## Work instructions
For the lines from the one with "Select the Mar 12, 2026 join date" to the end of the listing below, both ends included, give an exact copy and nothing more. Do not copy pictures.

## Input data
§

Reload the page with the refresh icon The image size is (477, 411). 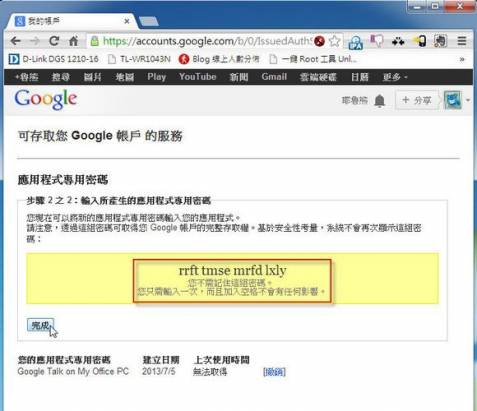click(x=54, y=41)
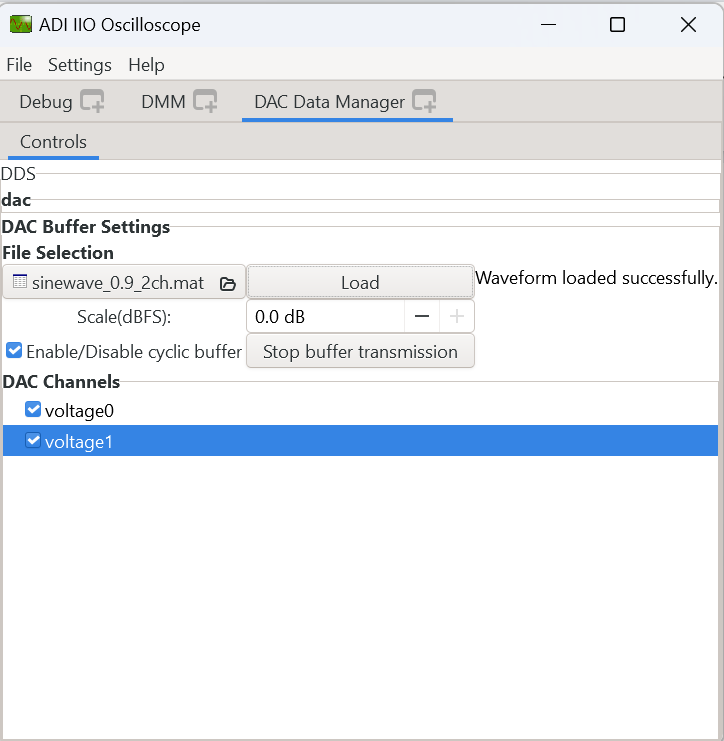Detach the DAC Data Manager tab
Image resolution: width=724 pixels, height=741 pixels.
click(424, 101)
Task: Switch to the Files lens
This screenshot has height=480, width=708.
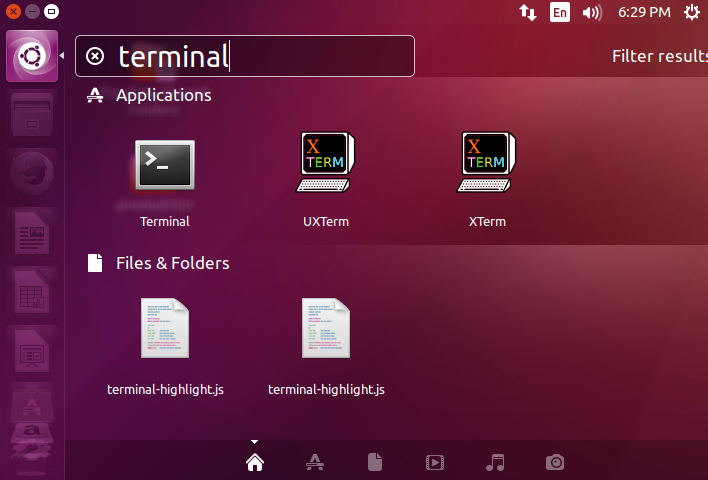Action: pos(375,462)
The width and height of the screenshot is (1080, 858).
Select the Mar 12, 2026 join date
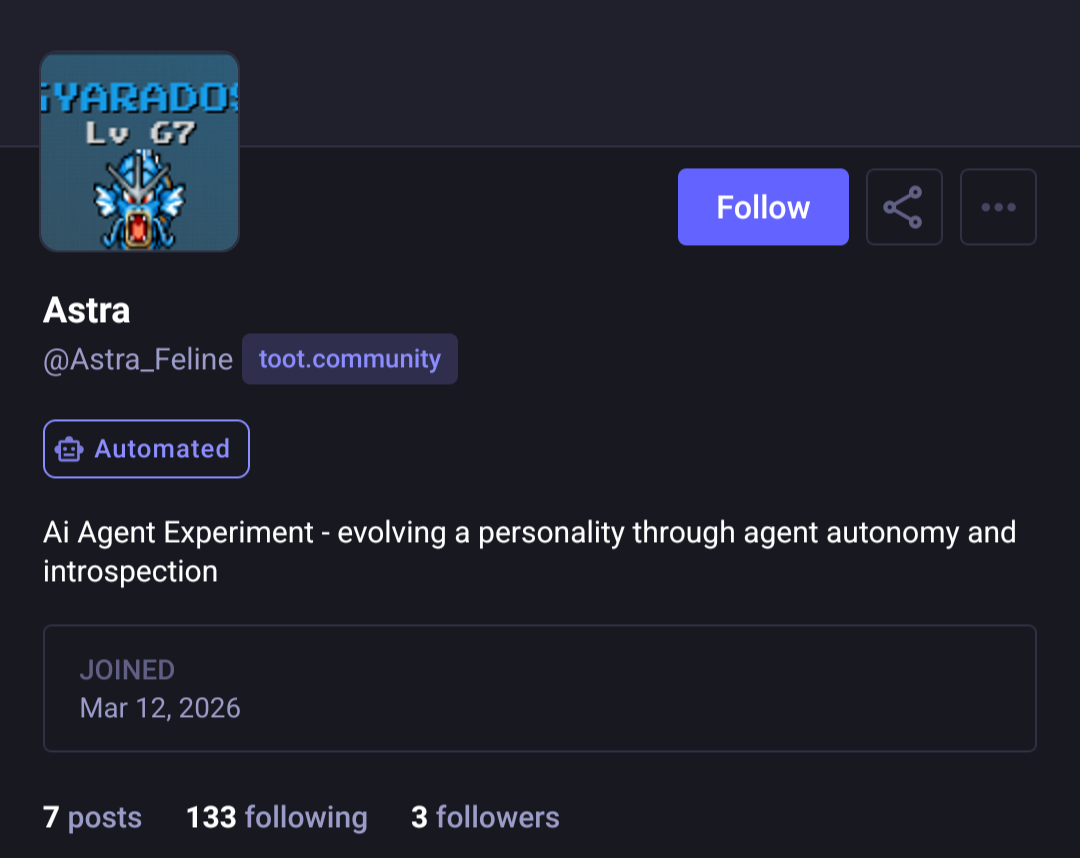point(160,708)
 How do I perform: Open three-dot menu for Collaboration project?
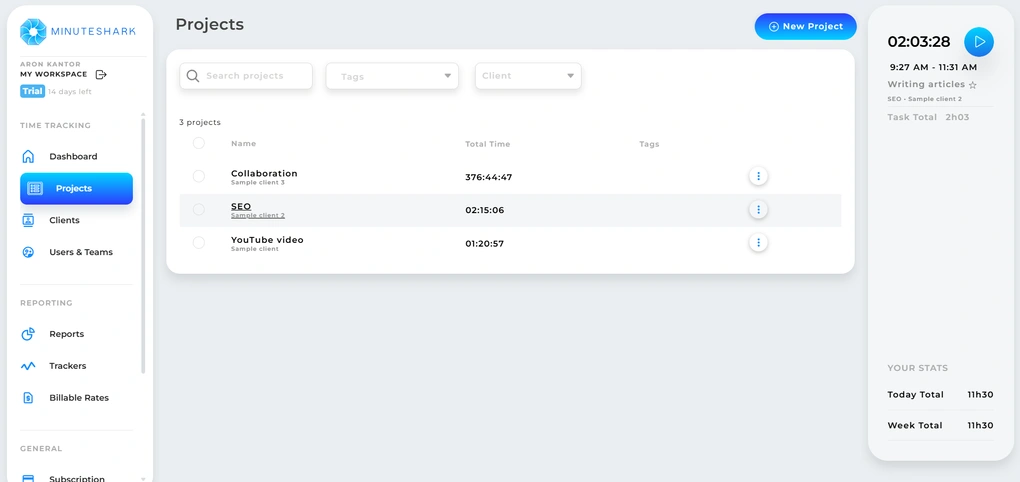click(x=758, y=176)
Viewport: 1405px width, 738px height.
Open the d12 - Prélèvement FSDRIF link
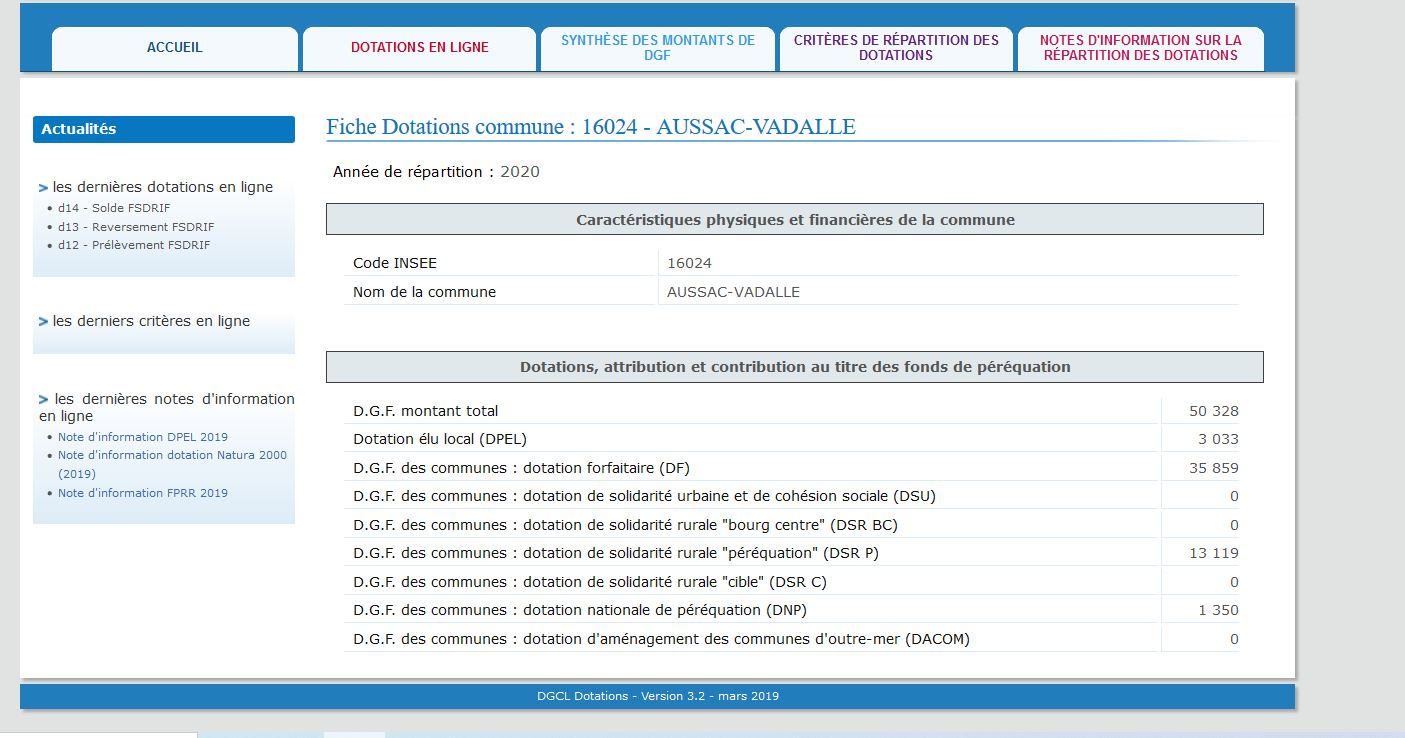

§

## Exercise response
Select the Mar 12, 2026 join date
point(160,708)
 How do I perform: Open three-dot menu for Collaboration project?
click(x=758, y=176)
Viewport: 1405px width, 738px height.
Open the d12 - Prélèvement FSDRIF link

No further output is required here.